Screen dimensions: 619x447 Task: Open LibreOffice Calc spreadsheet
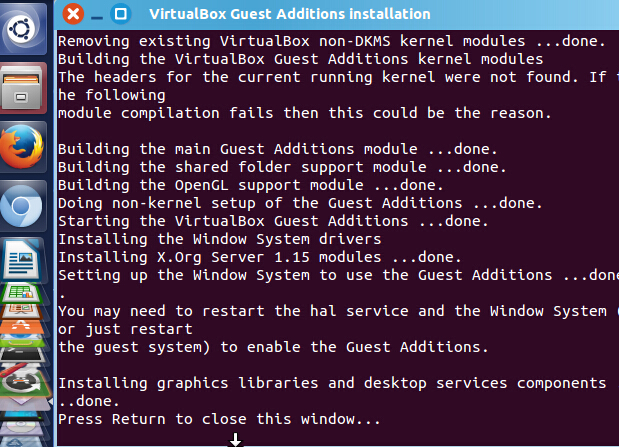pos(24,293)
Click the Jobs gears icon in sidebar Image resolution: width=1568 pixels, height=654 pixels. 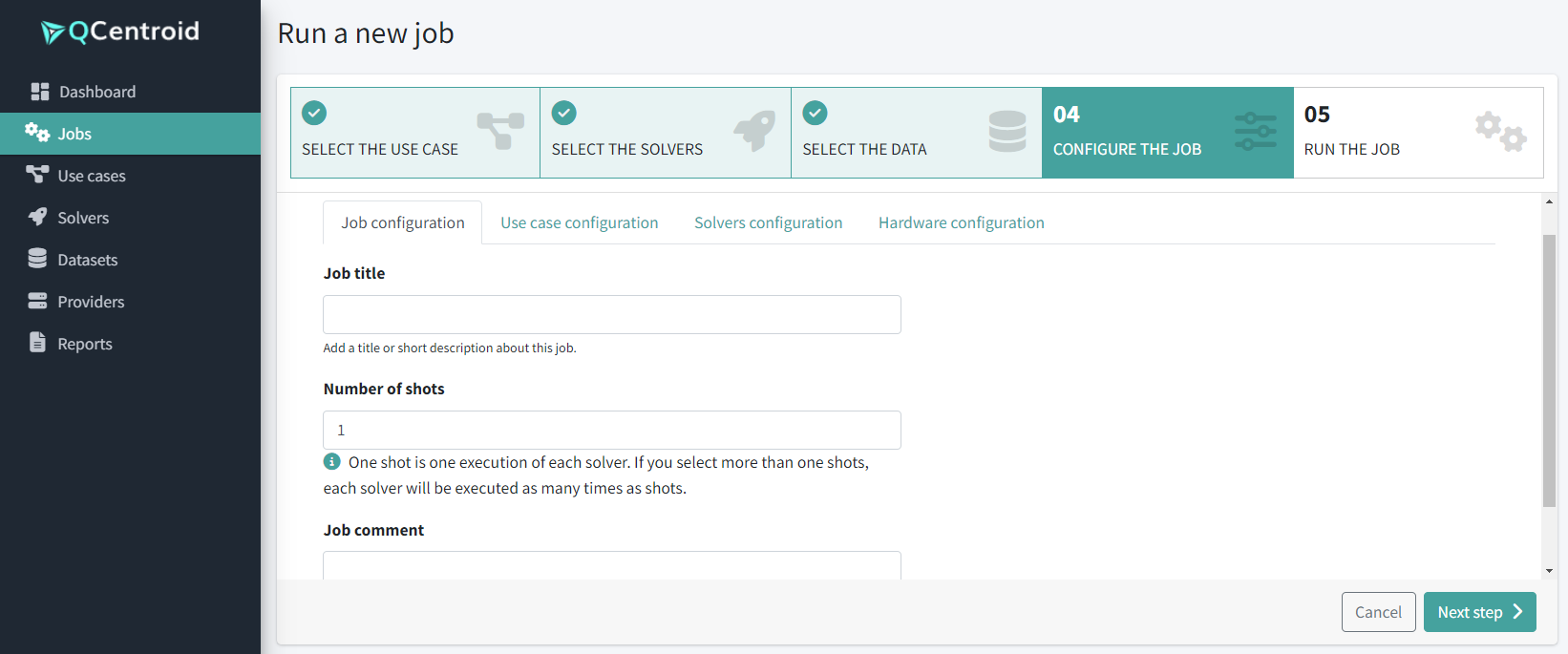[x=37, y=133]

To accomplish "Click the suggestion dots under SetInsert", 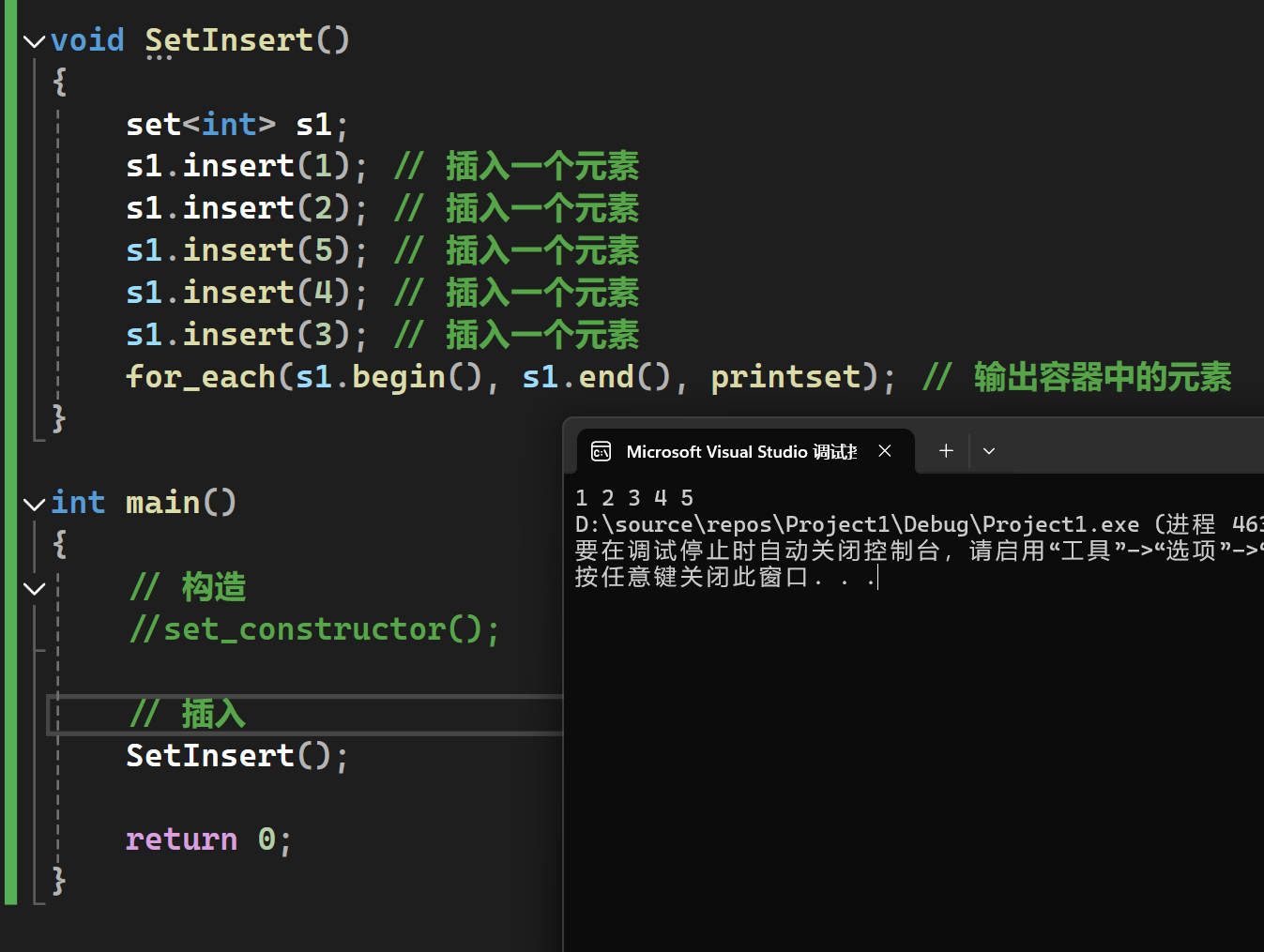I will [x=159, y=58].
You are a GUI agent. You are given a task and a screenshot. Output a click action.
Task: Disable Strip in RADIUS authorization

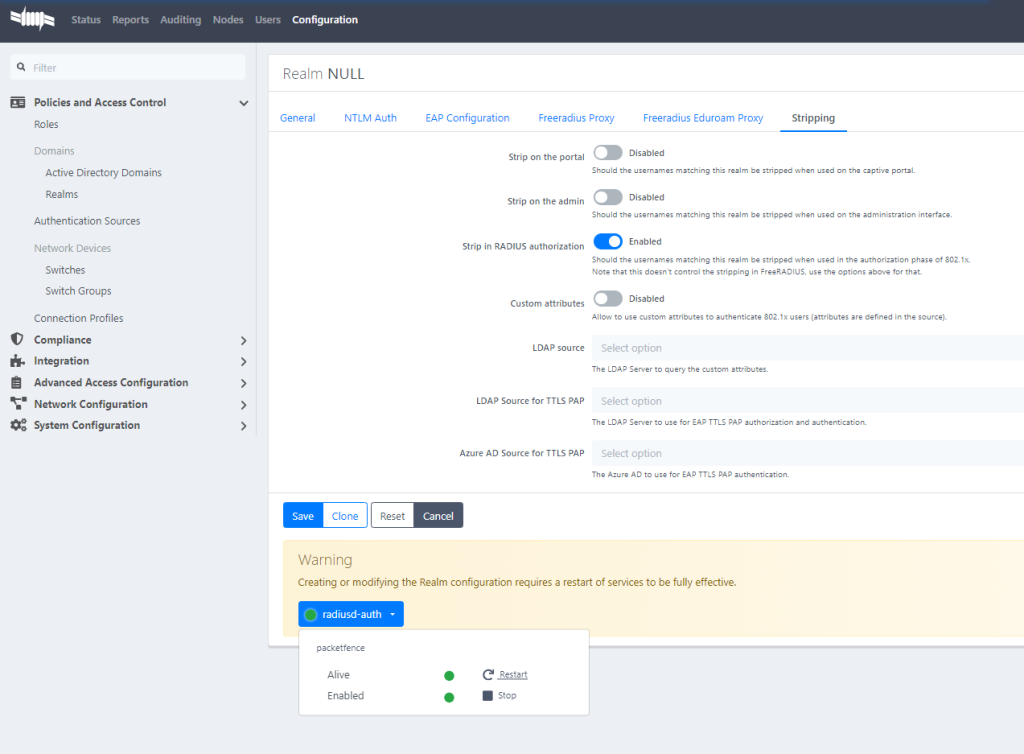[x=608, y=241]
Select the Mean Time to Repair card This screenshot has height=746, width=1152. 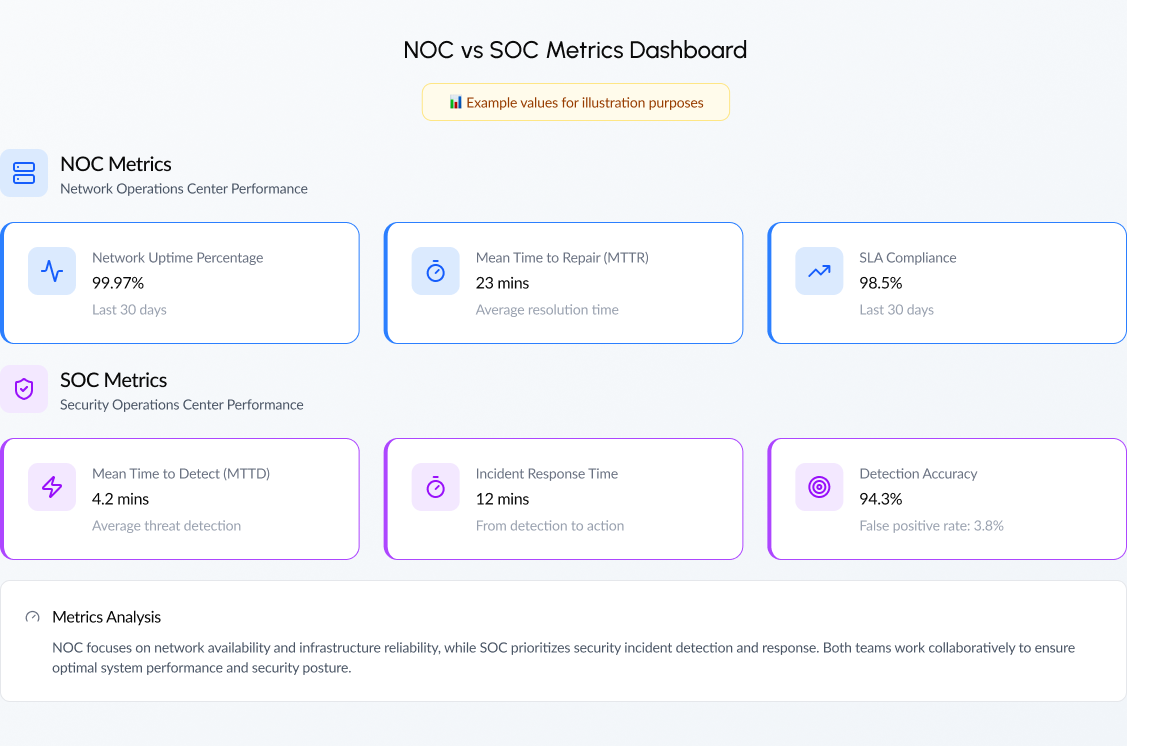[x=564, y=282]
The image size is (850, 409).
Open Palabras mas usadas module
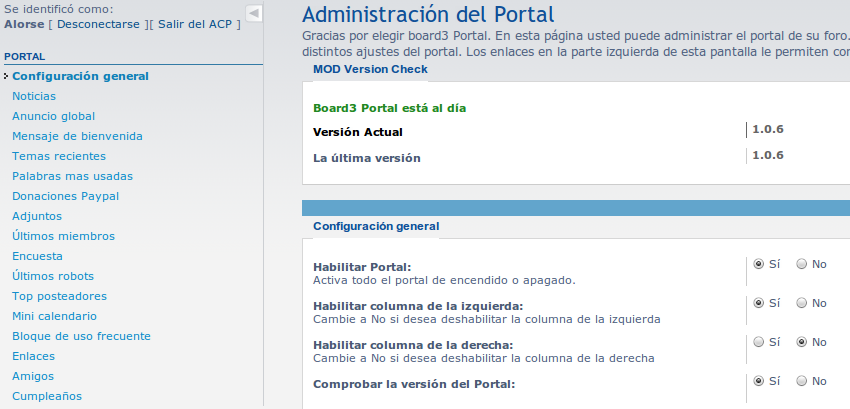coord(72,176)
§ §
- _TUJUAN LATIHAN_
Cetak ulang tanpa perubahan bagian daftar di atas yang dimulai dari baris berisi "The image size is (850, 409)." sampai akhir daftar, kedua ujungnya ikut disertakan. Gambar tidak perlu dimasukkan ke dalam jawaban.

- _PENYELESAIAN SOAL_
The image size is (850, 409).
Open Palabras mas usadas module
coord(72,176)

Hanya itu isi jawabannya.